[Interface element records]
◆ ◆ ◆ ◆ ◆

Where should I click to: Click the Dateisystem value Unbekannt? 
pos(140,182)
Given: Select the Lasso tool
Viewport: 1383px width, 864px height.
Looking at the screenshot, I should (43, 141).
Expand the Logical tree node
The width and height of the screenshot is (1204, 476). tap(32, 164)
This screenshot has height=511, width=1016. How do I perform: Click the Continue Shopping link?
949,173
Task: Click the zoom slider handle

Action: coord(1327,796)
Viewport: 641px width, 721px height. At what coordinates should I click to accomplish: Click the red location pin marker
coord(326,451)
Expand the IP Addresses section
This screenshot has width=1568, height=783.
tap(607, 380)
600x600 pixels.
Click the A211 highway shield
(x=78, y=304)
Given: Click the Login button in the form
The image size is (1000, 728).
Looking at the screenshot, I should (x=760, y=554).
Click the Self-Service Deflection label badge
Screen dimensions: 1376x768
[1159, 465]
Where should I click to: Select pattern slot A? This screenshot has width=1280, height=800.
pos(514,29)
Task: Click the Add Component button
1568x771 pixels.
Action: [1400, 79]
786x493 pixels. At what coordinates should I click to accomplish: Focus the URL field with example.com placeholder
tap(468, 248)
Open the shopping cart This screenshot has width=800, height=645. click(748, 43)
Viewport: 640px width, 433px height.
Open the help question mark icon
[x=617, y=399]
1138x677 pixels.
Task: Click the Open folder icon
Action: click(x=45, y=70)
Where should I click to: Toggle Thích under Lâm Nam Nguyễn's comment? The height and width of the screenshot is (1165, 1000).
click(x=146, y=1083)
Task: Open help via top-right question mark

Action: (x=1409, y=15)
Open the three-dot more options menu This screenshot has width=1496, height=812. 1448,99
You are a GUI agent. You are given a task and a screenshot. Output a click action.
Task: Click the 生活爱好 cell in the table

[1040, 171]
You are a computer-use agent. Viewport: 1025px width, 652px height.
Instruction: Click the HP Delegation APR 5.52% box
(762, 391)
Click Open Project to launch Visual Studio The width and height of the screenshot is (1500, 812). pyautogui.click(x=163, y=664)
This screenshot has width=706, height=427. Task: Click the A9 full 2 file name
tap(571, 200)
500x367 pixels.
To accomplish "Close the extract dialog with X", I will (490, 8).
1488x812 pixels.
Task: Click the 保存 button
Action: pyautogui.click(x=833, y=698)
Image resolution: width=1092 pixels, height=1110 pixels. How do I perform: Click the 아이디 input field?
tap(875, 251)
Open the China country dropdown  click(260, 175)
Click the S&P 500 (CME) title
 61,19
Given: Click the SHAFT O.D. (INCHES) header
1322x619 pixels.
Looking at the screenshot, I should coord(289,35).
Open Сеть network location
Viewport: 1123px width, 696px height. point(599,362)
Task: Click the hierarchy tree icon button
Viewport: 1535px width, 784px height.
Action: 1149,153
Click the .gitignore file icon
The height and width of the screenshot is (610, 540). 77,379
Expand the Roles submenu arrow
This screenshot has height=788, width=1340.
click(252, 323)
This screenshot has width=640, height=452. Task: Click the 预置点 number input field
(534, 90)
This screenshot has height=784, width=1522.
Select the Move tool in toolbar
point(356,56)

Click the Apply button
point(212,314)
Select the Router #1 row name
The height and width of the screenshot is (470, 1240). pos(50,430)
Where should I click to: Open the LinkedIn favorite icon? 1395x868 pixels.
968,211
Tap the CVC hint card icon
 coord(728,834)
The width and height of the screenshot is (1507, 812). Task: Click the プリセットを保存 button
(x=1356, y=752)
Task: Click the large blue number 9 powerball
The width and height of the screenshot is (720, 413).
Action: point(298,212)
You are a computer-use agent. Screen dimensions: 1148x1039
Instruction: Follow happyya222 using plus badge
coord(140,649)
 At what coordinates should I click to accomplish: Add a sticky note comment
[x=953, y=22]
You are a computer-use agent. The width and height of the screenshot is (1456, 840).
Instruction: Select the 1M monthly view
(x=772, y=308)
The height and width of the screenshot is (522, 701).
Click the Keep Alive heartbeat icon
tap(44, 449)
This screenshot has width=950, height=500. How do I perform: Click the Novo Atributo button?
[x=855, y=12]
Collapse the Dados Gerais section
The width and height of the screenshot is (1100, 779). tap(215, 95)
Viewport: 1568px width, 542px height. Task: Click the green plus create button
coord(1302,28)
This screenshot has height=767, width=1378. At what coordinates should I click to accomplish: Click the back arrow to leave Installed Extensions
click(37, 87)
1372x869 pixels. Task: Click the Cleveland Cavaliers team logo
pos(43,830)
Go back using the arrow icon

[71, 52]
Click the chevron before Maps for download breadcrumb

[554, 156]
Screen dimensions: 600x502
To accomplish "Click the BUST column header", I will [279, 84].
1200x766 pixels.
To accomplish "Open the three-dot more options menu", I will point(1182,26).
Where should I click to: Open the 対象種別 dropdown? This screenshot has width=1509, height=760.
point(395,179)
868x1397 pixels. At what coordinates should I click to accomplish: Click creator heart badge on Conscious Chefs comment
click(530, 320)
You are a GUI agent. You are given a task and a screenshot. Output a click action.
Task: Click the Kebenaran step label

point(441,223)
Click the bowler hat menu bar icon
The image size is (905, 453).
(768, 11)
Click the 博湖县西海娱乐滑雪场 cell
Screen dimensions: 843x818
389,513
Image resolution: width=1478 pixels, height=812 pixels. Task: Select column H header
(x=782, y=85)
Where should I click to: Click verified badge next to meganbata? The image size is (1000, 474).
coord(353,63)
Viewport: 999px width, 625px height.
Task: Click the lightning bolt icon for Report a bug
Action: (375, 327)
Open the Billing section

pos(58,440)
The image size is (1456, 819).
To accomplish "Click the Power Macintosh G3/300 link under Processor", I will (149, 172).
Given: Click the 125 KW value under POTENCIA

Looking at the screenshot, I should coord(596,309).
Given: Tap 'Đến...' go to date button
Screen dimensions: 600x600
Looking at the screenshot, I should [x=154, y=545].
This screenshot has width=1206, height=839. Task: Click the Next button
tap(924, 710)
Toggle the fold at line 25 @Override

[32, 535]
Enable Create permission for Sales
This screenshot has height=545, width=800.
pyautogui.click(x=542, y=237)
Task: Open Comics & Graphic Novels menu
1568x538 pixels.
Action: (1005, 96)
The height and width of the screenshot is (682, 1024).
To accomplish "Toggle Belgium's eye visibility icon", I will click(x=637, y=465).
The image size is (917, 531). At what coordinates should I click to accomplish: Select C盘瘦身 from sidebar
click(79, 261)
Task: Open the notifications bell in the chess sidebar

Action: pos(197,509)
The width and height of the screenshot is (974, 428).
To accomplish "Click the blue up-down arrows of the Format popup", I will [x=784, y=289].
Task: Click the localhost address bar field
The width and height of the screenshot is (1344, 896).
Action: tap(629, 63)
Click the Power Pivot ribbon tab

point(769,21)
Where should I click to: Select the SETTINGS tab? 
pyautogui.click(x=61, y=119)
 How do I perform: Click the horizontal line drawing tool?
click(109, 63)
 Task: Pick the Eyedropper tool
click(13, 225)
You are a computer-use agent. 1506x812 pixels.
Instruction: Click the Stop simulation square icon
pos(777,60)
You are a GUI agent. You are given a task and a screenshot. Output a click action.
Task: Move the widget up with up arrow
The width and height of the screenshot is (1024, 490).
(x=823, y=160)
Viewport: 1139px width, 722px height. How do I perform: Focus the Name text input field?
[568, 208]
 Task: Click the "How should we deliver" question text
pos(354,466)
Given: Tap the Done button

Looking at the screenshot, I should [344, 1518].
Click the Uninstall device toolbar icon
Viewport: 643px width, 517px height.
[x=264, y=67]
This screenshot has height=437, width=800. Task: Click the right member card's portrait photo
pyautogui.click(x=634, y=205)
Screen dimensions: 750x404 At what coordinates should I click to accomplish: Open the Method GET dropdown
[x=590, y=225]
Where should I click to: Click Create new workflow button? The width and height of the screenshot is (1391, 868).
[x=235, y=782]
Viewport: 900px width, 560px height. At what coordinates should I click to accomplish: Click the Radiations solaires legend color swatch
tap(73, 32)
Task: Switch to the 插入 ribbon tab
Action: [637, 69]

◆ ◆ ◆ ◆ ◆

**To do**
Show every line of the records above that contains the word "question".

**Answer**
Open the help question mark icon
Task: Open help via top-right question mark
 Task: Click the "How should we deliver" question text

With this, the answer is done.